■ Exercise instructions: The lines you should transcribe are those from the one containing "Task: Expand Eventualna" to the end of the listing below, exactly, with pictures left out.

------------------------------------------------

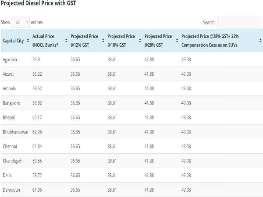Screen dimensions: 263x197
Task: Select the Agartala city cell
Action: point(10,60)
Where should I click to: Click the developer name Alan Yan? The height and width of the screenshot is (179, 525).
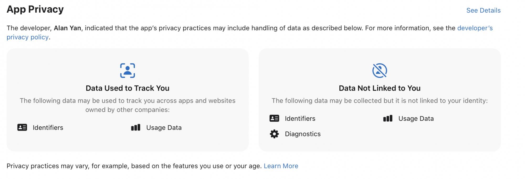(x=67, y=28)
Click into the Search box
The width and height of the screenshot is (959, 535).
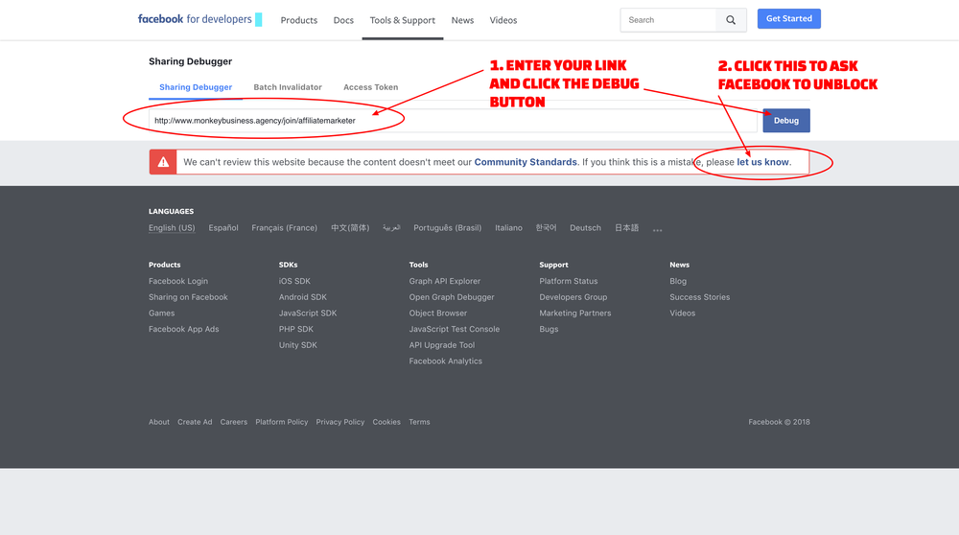pos(668,20)
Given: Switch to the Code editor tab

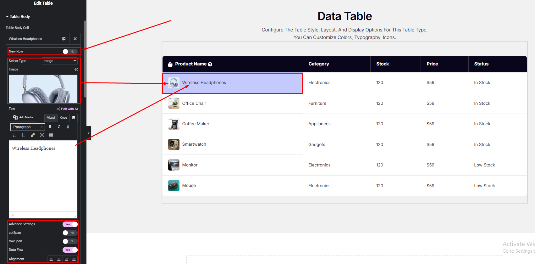Looking at the screenshot, I should (63, 118).
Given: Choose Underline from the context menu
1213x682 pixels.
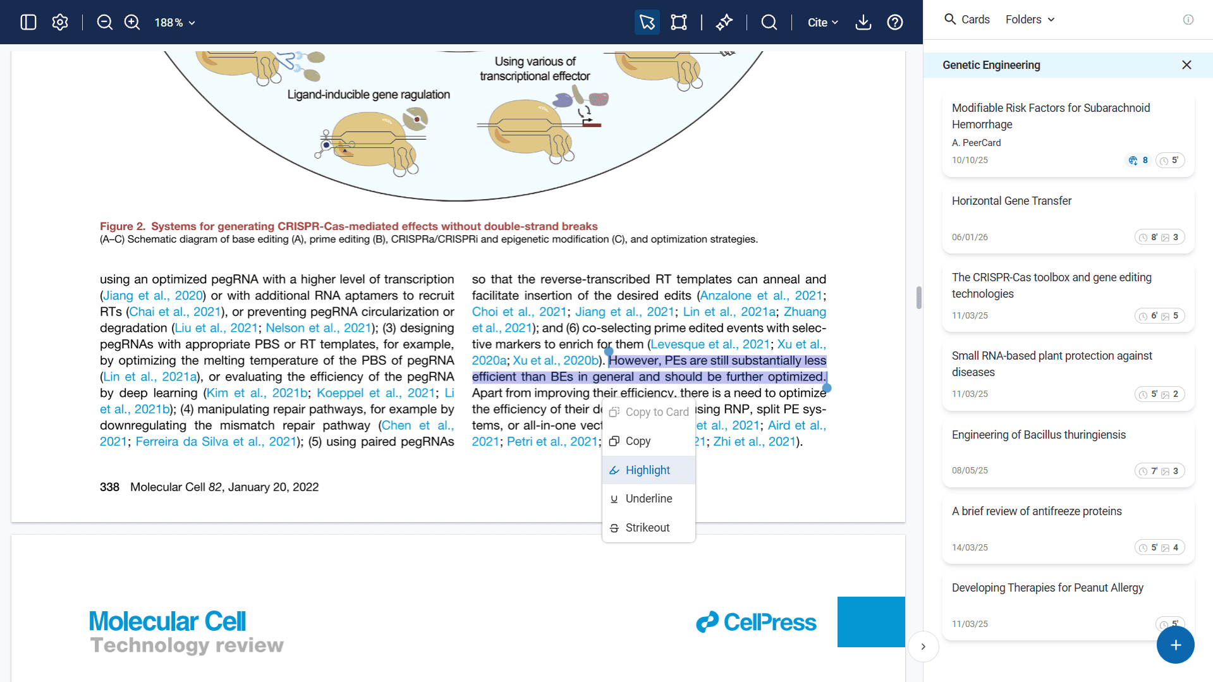Looking at the screenshot, I should point(649,499).
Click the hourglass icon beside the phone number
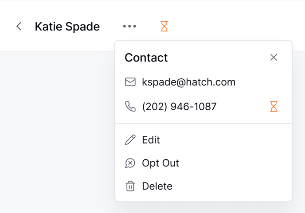305x213 pixels. tap(274, 107)
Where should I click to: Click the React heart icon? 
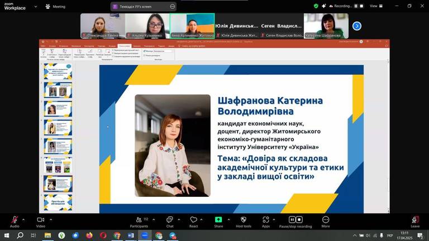[193, 220]
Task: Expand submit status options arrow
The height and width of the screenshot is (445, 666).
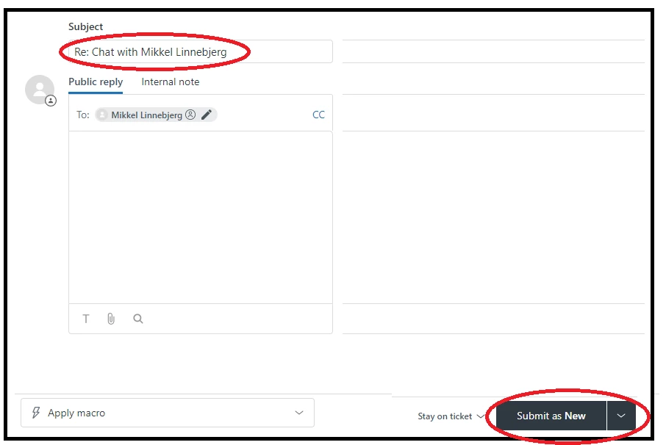Action: (621, 416)
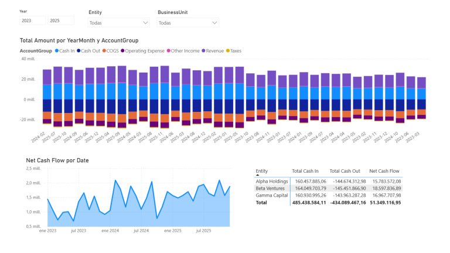The width and height of the screenshot is (450, 253).
Task: Select the Other Income legend marker
Action: 168,51
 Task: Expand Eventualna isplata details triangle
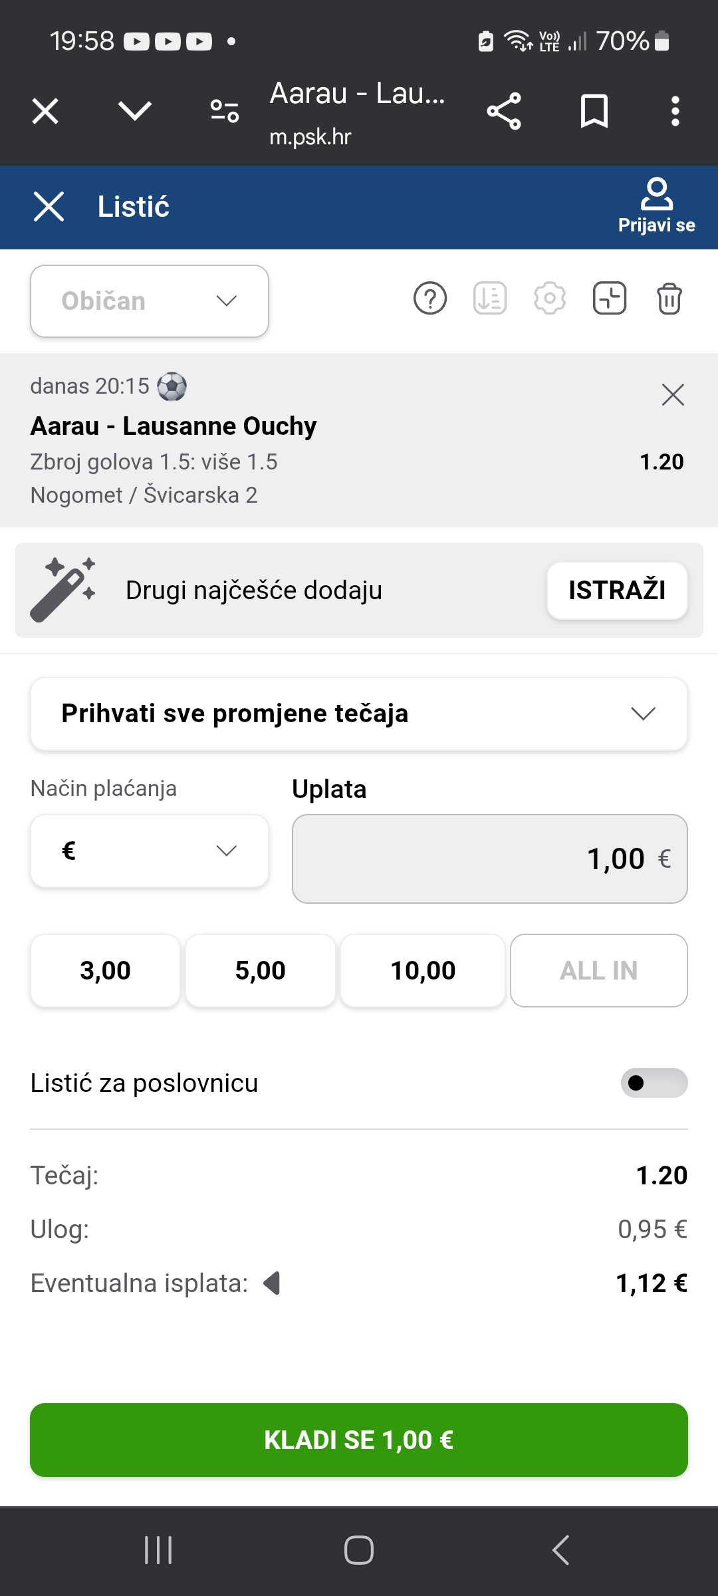click(x=272, y=1283)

------------------------------------------------

■ Solution to this exercise:
 Task: Expand Eventualna isplata details triangle
click(x=272, y=1283)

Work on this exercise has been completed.